MeetingMind workflow

How the app works, step by step.

This is the real pipeline from recording to usable notes. No team dashboard required — just clean outputs you can search, track, and reuse.

Local-first: recordings and meeting history are stored locally. If you enable AI post-processing, relevant text may be sent to an external model provider.

End-to-end workflow

Step 01

Start recording from menubar or CLI

One click in the native macOS menubar app (or command line for power users).
Input: mic + system audio
Step 02

Capture audio in reliable chunks

Session audio is written in 5-minute WAV chunks to reduce failure blast radius.
Reliability: chunked ingest
Step 03

Transcribe while recording

Whisper transcription runs during the session so processing doesn’t start from zero at the end.
Engine: Whisper (local)
Step 04

Apply speaker labels

pyannote diarization adds speaker structure.
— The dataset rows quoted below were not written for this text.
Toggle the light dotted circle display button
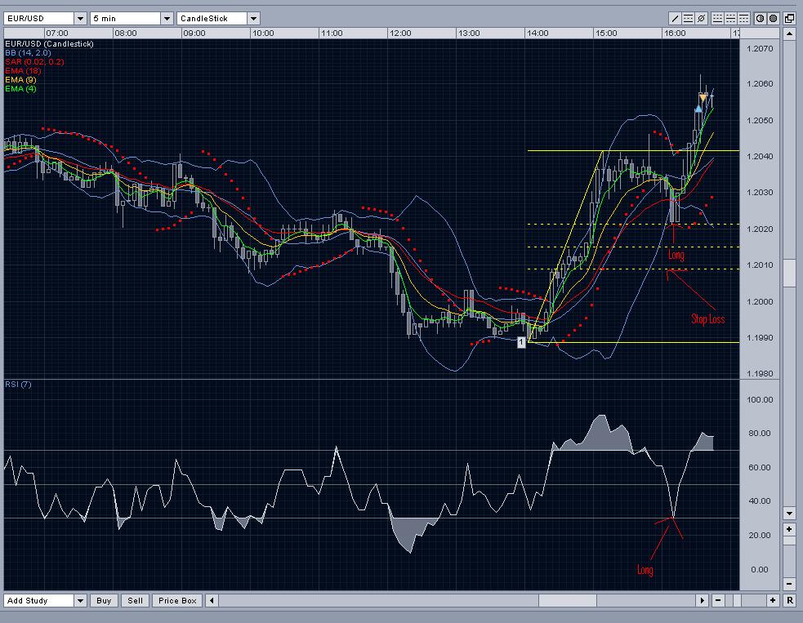Image resolution: width=803 pixels, height=623 pixels. [x=760, y=18]
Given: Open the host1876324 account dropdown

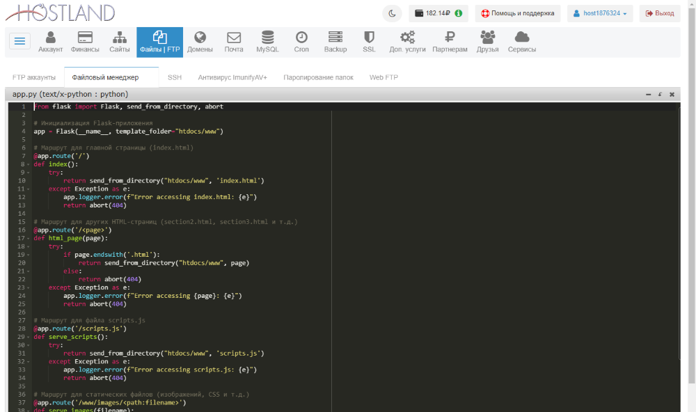Looking at the screenshot, I should [x=599, y=12].
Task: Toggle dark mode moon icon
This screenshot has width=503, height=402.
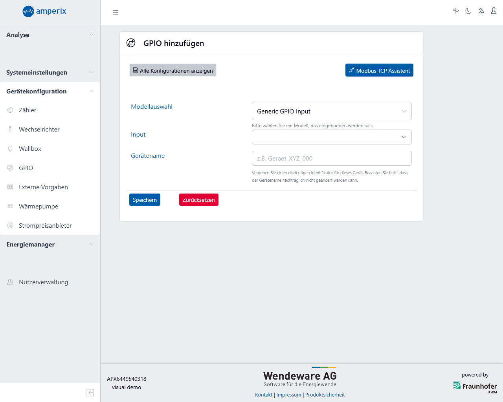Action: (468, 11)
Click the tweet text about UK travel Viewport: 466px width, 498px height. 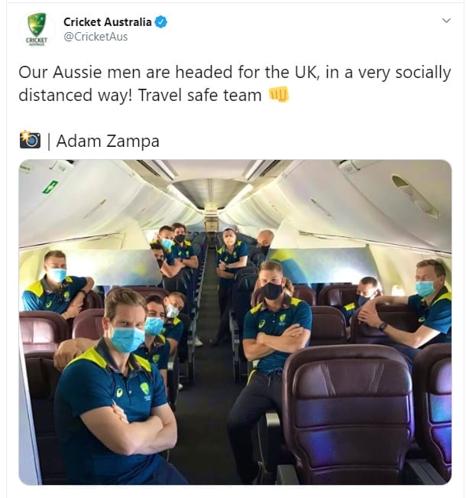(x=235, y=83)
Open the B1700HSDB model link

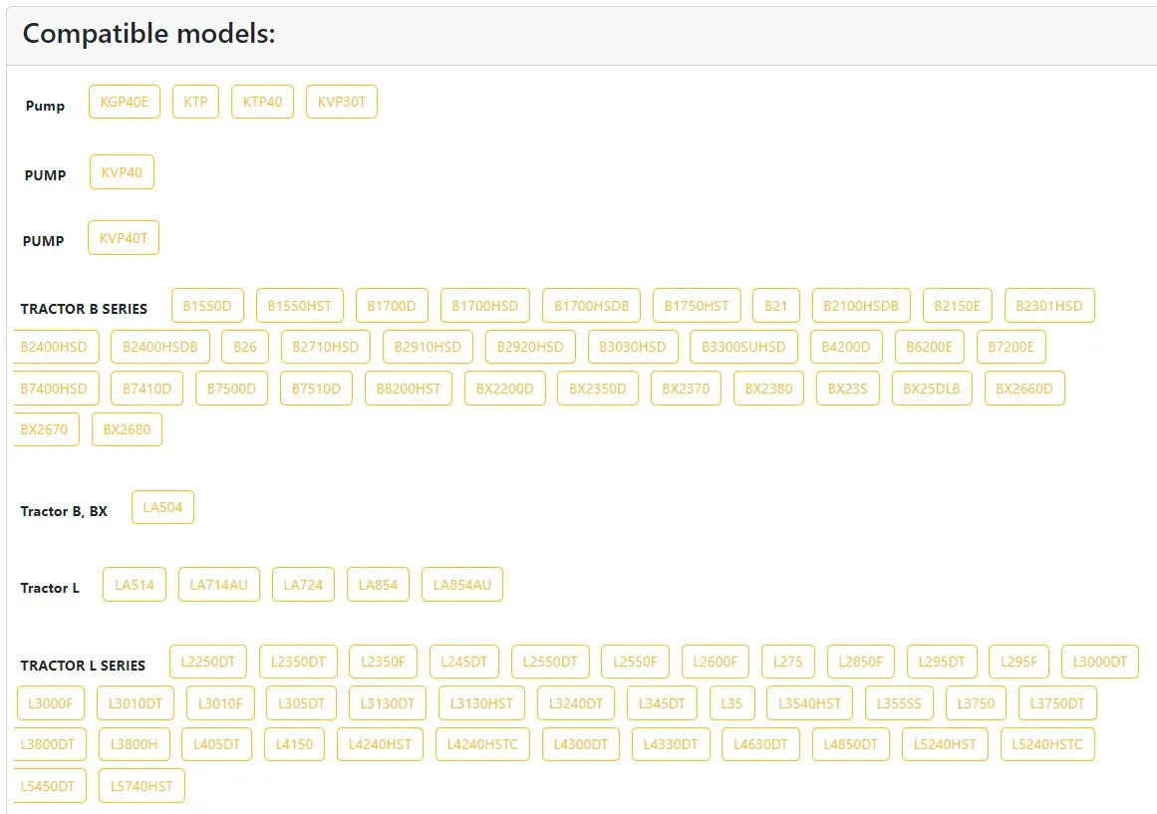coord(592,306)
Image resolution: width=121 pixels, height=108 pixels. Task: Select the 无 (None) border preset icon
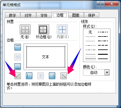pyautogui.click(x=25, y=29)
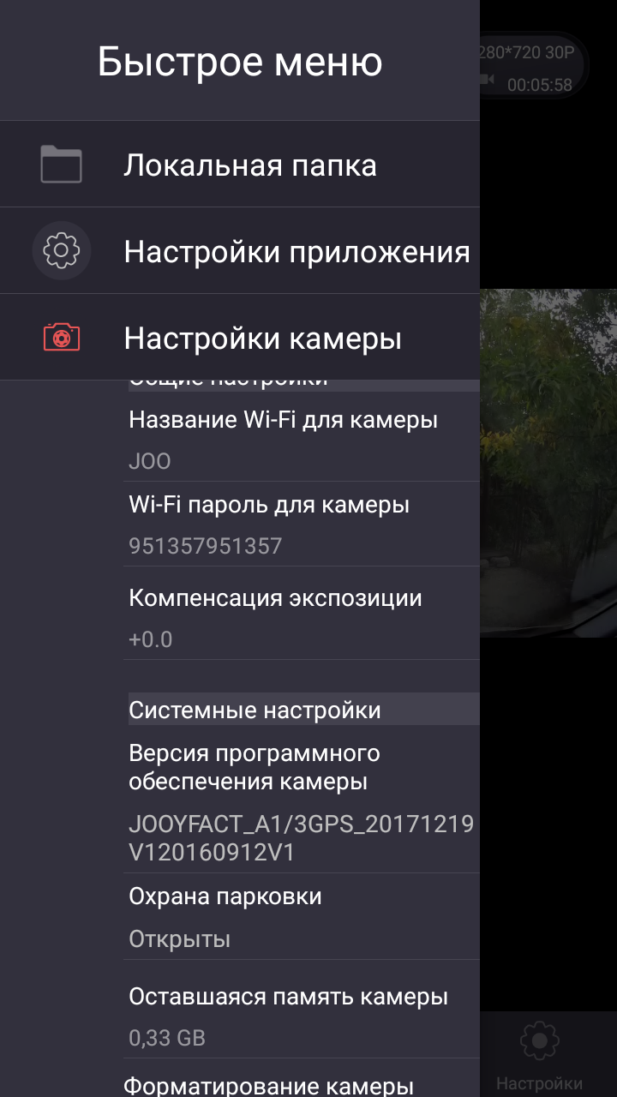Choose Настройки камеры menu entry
Screen dimensions: 617x1097
(x=240, y=338)
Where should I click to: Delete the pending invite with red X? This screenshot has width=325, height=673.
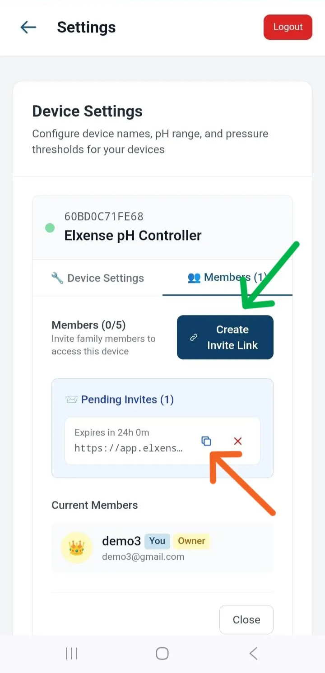coord(238,441)
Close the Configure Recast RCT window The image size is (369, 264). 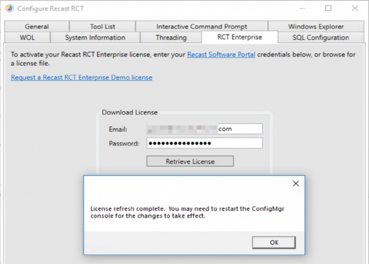coord(355,8)
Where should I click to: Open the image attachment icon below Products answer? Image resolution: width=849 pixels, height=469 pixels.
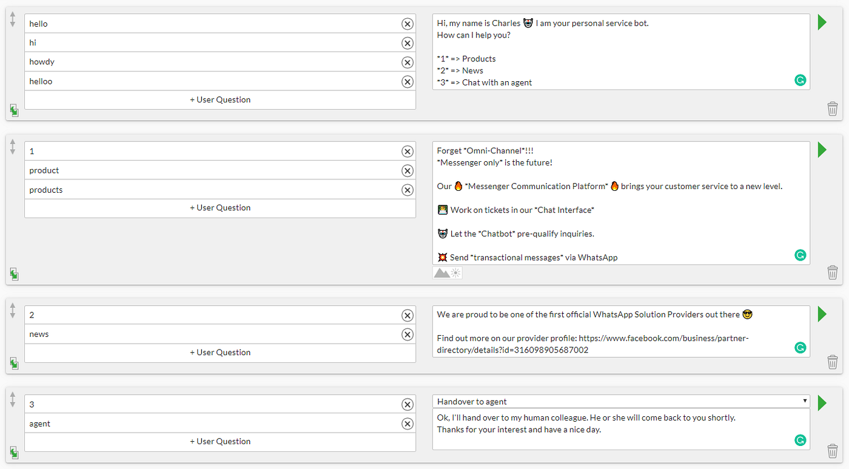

If diarization fails, MeetingMind falls back to plain transcript.
Fallback-safe behavior
Step 05

Generate structured meeting output

AI post-processing produces title, summary, decisions, action items, and participants.
AI: optional (provider depends on configuration)
Step 06

Store + search locally

Meetings are stored in SQLite with FTS5 full-text search for fast retrieval.
Storage: local-first
Step 07

Act on outcomes

Track action items (open/done), relabel speakers, export to markdown, and query via MCP in Claude Desktop.
Export: markdown/text corpus ready

What you can do today

Recording controls

  • Start/stop from menubar
  • Record from CLI
  • Visible recording status

Meeting memory

  • Search all past meetings
  • Find decisions fast
  • Keep local history

Output control

  • Manual speaker relabeling
  • Action item state tracking
  • Markdown export for Obsidian/LLMs

MeetingMind is built to reduce overhead. You decide when to run it, what to capture, and where the output lives.